Daily Archives: July 20, 2011

Putative Fathers Registries…and of course UTAH

If you were a man who wanted to ensure your parental rights were legally protected, then you would (providing you even know about them) sign up on your states putative fathers registry.  You should be protected then right?  Especially if the baby was born in your home state?  And after the baby is born your state grants you full custody?  Nope, it really isn’t that simple if the mother and baby cross state lines within day or so of the birth and move into Utah for the adoption. 

So then, a smart father would choose to protect his parental rights in Utah…well that’s kind of hard to figure out.  Go and google Putative Fathers Registry+Utah if you don’t believe me and see if there are any Utah government websites on the first page of the search.  I mean you would assume that the top ranking search result would take you right to it, just as it does if you googled Putative Fathers Registry+Ohio or Putative Fathers Registry+Virginia but no, no mention at all from the Utah government.  Thankfully New Hampshire has a complete listing of all Putative Fathers Registries by state that is current as of 2010 – somehow I think that was done on purpose as it comes up on the first page of a search for Putative Fathers Registry+Utah…

Anyway, Utah does not have any government website that I could find that even mentions Putative Fathers Registry and guess what they named the form…Notice of the commencement of paternity proceedings…note the omission of putative father…on purpose?  I think so.  I did find this OH SO NOT HELPFUL Q&A from the Utah Department of Human Services – what do you think – does it help?

But the reality for a father whose child was conceived and born in a different state, whose mother went to Utah after birth and handed the baby over to the PAPs immediately?  By the time they figure out what the mother has done, and where she went and then figure out what Utah requires – well they are S.O.L.

I think everyone should boycott anything to do with Utah – see the name and run the other way.  Fathers when they have the birds and bees talk with their sons should also talk about Utah.  Sex-ed classes in school – should talk about Utah.  Getting your driver’s license – they should tell you about Utah…pretty much it should be shouted from the mountain tops.  Keep your hands off my kid – here is my form listing all your stupid requirements Utah because I had sex with a girl down in Arkansas, and you just never know if she gets pregnant, who will convince her to not only back-door me out of my child but slam it good and tight. Thanks Utah.

Here is the Utah law on what a father has to do to protect his rights – would you be able to do this if you were blindsided?  I believe this is the most current version of the Utah Act regarding paternity per the link below to the O’Dea v Olea case.

28 Under Utah law, an unmarried biological father of a child under six months of age waives all rights in relation to his child, including rights associated with consent to adoption and notice of a hearing, if he does not strictly comply with the requirements set forth in section 78-30-4.14(6).
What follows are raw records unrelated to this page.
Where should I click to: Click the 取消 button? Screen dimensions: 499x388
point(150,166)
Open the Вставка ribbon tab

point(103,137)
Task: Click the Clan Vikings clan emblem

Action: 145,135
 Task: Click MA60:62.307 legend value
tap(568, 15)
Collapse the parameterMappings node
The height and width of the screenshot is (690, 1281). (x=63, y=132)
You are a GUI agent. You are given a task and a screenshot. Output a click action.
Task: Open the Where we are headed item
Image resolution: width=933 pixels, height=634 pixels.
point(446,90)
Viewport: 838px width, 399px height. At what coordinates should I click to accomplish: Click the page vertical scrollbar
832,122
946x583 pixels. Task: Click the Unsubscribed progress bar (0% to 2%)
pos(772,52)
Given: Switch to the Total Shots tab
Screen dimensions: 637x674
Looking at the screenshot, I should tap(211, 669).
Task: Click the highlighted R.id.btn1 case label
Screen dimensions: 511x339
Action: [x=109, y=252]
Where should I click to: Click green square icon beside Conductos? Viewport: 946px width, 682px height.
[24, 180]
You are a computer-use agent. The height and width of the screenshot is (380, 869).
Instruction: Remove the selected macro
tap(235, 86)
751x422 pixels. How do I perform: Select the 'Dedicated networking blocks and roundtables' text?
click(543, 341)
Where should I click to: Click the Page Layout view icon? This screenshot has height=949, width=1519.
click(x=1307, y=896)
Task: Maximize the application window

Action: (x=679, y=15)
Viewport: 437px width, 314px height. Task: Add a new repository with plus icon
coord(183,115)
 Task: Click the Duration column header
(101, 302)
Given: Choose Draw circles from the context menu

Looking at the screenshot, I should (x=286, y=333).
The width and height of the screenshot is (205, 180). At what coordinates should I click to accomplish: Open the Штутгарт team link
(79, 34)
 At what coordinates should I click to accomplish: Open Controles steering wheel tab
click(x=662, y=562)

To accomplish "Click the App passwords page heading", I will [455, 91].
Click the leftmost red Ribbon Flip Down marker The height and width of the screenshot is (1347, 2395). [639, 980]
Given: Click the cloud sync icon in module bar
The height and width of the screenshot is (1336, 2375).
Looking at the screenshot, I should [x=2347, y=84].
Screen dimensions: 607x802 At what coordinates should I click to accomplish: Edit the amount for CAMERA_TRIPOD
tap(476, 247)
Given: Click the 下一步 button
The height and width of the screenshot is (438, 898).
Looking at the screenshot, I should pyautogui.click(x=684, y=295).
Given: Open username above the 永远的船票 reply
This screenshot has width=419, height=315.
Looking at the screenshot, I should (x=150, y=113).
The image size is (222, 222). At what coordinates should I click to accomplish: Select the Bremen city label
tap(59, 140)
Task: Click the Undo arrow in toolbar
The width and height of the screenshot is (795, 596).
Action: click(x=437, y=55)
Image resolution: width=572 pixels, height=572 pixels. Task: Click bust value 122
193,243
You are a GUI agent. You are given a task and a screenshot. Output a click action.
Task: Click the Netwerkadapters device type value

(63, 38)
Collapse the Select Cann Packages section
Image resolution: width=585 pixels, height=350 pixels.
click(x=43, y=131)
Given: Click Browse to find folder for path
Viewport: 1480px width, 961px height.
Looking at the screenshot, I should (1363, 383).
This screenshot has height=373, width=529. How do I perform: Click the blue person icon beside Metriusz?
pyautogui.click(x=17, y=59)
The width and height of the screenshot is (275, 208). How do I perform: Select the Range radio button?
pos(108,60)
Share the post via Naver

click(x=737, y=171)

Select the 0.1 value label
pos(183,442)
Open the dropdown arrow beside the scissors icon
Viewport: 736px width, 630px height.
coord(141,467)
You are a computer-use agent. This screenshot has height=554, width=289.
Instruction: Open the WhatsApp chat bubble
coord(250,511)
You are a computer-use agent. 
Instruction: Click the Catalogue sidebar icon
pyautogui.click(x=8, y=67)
Utah Code Ann. § 78-30-4.14(11). An unmarried biological father can only establish himself as a person who must consent to the adoption of the child if he strictly complies with the following requirements:

(a) initiates proceedings to establish paternity under Title 78, Chapter 45g, Utah Uniform Parentage Act;

(b) files with the court that is presiding over the paternity proceeding a sworn affidavit:

(i) stating that he is fully able and willing to have full custody of the child;

(ii) setting forth his plans for care of the child; and

(iii) agreeing to a court order of child support and the payment of expenses incurred in connection with the mother’s pregnancy and the child’s birth;

(c) consistent with Subsection (7), files notice of the commencement of paternity proceedings with the state registrar of vital statistics within the Department of Health, in a confidential registry established by the department for that purpose; and

(d) offered to pay and paid a fair and reasonable amount of the expenses incurred in connection with the mothers’ pregnancy and the child’s birth, in accordance with his financial ability, unless:

(i) he did not have actual knowledge of the pregnancy;

(ii) he was prevented from paying the expenses by the person or authorized agency having lawful custody of the child; or

(iii) the mother refuses to accept the unmarried biological father’s offer to pay the expenses described in this Subsection (6)(d).

Id. § 78-30-4.14(6)(a)-(d). These requirements must be completed before the day on which the birth mother executes her consent for the adoption or relinquishes the child for adoption. Id. § 78-30-4.14(6).

John Wyatt is just the latest casualty in a long list of casualties of wrong-headed adoption law in Utah. 

Virginia father loses bid to overturn his daughter’s Utah adoption

Below are just a couple more examples and from what I have been told it is far more than this…incredibly wrong.

O’Dea v Olea – note the lawyer for the AP’s same as for the AP’s in the John Wyatt case.

In re Adoption of K.C.J.

Note Who’s My Daddy?! A Call for Expediting Contested Adoption Cases in Utah

I know that one day soon someone will write a book similar to The Baby Thief – The Untold Story of Georgia Tann, the Baby Seller Who Corrupted Adoption by Barbara Bisantz Raymond.  This time the state will be Utah and we all know who the main characters in the story will be…and if you don’t then you have your head buried in the sand.

I hope John Wyatt can have his case heard by the US Supreme Court.